Alone suited Jonze just fine. His real name is Adam Spiegel, a very distant relation to the Spiegel catalogue fortune, though for years in interviews, Jonze liked to say he was an heir as a lark (does that make him a rebel or a jerk? As a journalist, I go with the latter). Waxman wades through the muck to come up with an image of Jonze as a nervous, extremely creative young man hiding behind invented personas. Educated on comic books and pop music, he has a hard time reading, and is high-culturally illiterate. Shooting Malkovich, he asked his erudite star to “do less.” Recounts Waxman in one of the book’s great anecdotes:
Malkovich looked at him and nodded. “I was getting a little Blanche there, wasn’t I?”
Jonze stared back. “What?”
Malkovich said, “Blanche Dubois.”
“Who?”
“Tennessee Williams? A Streetcar Named Desire? Blanche Dubois?”

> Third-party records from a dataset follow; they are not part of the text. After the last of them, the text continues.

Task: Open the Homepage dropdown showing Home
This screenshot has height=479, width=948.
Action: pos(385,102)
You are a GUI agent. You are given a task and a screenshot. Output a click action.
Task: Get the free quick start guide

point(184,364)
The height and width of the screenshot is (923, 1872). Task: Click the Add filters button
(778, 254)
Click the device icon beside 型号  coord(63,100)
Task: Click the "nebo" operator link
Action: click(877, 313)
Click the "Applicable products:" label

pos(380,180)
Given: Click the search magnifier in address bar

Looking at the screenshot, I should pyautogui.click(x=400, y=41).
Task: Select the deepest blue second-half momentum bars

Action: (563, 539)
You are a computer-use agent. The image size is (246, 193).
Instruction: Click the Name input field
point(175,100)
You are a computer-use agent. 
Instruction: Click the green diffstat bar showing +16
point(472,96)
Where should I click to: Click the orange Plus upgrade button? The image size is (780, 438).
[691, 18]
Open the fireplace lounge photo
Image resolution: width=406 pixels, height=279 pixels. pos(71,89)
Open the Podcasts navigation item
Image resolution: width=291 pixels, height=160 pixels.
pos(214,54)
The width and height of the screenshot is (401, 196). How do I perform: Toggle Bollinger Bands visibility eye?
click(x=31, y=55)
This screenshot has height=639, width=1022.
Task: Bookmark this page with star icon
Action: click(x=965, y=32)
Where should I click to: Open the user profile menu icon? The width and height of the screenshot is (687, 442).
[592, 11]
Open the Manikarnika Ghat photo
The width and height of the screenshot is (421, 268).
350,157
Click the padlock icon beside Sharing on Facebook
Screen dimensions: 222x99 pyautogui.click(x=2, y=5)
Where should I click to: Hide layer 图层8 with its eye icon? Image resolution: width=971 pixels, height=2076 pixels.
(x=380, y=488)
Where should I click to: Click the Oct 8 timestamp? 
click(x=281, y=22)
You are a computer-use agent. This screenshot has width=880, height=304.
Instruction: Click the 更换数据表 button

Jonze just stared, a blank.
Malkovich sighed deeply and glanced at producer Steve Golin, helpless. “What did you get me into?”
Golin laughed. “Well, at least it won’t be derivative,” he said.
Being John Malkovich wasn’t derivative. Working calmly, with a tight group of friends, Jonze demonstrated a gift for wringing comic beauty from normalcy. Waxman, almost accidentally, elucidates what it is that makes Jonze so good: an obsession with keeping all the details of a surreal story as real as possible, thereby emphasizing the absurdity of the premise. To create the famous “half-floor” where one character searches out the portal, Jonze located an old office building with a vacant floor and lowered the ceiling (everyone got back aches filming hunched over), resisting studio pressure to build a set. Jonze’s idiosyncratic touch helped make Malkovich a critical sensation.
In an age where most film reporting consists of celebrity puff pieces in Vanity Fair magazine, Waxman is measured and never star-struck; she paints her subjects with refreshing strokes of grey. While she exposes some ugly traits you may wish you’d never encountered (why did Tarantino have to say to his assistant: “I’ve always wanted to screw Anna Nicole Smith. Get me Anna Nicole Smith.” And why did she have to walk in an hour later? Ick.), Waxman also allows these artists a certain grace. David Fincher, director of Fight Club and by far the least interesting in the sextet, comes off as gruff and self-important, but also admirably unflagging in his defence of a film some consider one of the most violent movies in history. Russell isn’t so much a bully as an eccentric, and Paul Thomas Anderson’s manic swearing and bossiness is actually respected by many of his peers as a form of focus; he’s seen as a funny kid genius.
Will these filmmakers live up to their great promise? Waxman doesn’t speculate, but as the mergers continue, and independent distributors like Miramax fall by the wayside, the fight to make interesting films quietly rages on. It will take the next generation of rebels, or jerks, to save cinema again.
Katrina Onstad writes about the arts for CBC.ca.